Abstract 1516P
Background
COVID-19 pandemic led to reduced access to clinics, interruption of screenings and delay in cancer diagnoses and treatments. Although long-term negative effects emerged in several studies in oncology, fewer data are available in sarcomas. We analysed the impact of COVID-19 pandemic on diagnostic delay in a sarcoma referral centre in Italy.
Methods
We performed a retrospective study including patients (pts) with histological diagnosis of soft tissue sarcoma (STS), bone sarcoma (BS), and aggressive benign connective diseases (ABCD) followed at Regina Elena National Cancer Institute in Rome during the first year of pandemic and the year before.

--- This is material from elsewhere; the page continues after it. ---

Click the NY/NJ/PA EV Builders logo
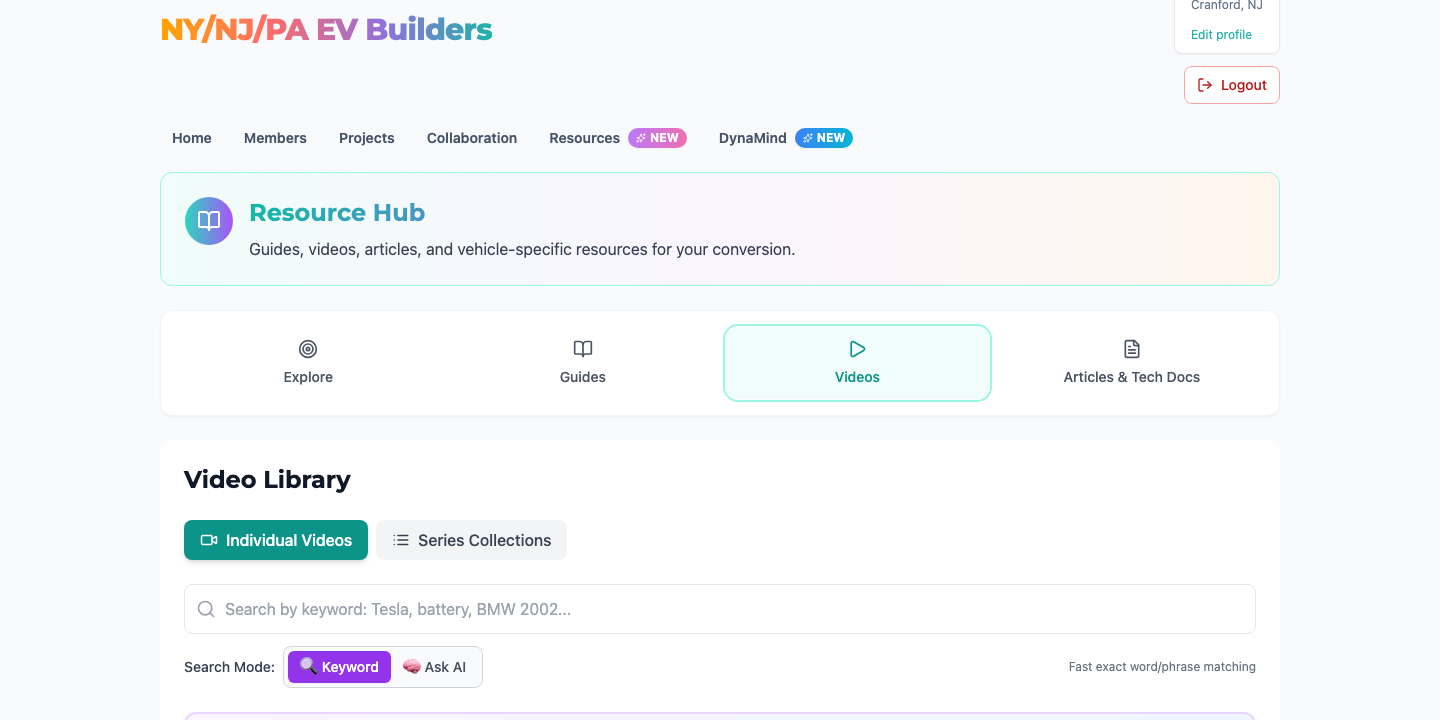This screenshot has height=720, width=1440. click(326, 29)
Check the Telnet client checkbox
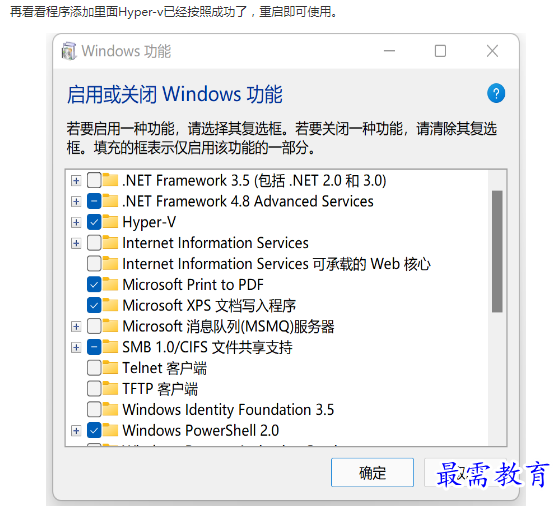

Pts were classified in Control Group (CG) and COVID Group (COVG) according to the date of diagnosis, respectively before or after the start of lockdown in Italy (March 9th 2020).
Results
We enrolled 185 pts affected by STS (129), BS (41), and ABCD (15), male/female 113/72. The median age at diagnosis was 53.9 (range 17-101). 92 pts were classified in the CG and 93 in COVG. We observed a diagnostic delay in the COVG with a median time from the first symptom to the diagnosis of 103 days (d) (95% Confidence Interval (CI) 92,8 - 113,2) vs 90 d (95% CI 69,5 - 110,5) in the CG (p 0.024), but not a delay in starting treatment (time from first symptoms to treatment 151 d (95% CI 132,9 - 169,1) vs 144 d (95% CI 120,3 - 167,7) in the COVG and CG respectively, p 0.208). Although the diagnostic delay was evident in all the trimesters, this was significant in the trimester Sep-Nov (99 (95% CI 88.4 - 109.5) vs 70 (95% CI 59.5 - 80.5) d respectively, p 0.035). We noticed a reduction in the number of diagnoses in the first trimester of the pandemic (14 vs 33), with a subsequent recovery with 33 vs 22, 32 vs 20, and 14 vs 17 new diagnosis in the Jun-Aug, Sep-Nov, Dec-Feb trimesters respectively (p 0.005). No differences in stage at diagnosis was observed (12% vs 16.5% in the COVG and CG respectively, p 0.380). Progression free (p 0.897) and overall survival (p 0.725) were comparable in the subgroup of STS pts.
Conclusions
A significant delay in sarcoma diagnosis but not in starting treatment has been highlighted, with greatest impact in the trimester Sep-Nov 2020. No difference in stage at diagnosis, nor in terms of survival have been observed.
Clinical trial identification
Editorial acknowledgement
Legal entity responsible for the study
Local Ethics Committee.
Funding
Fund from Istituto Soka Gakkai for COMETA Project.
Disclosure
All authors have declared no conflicts of interest.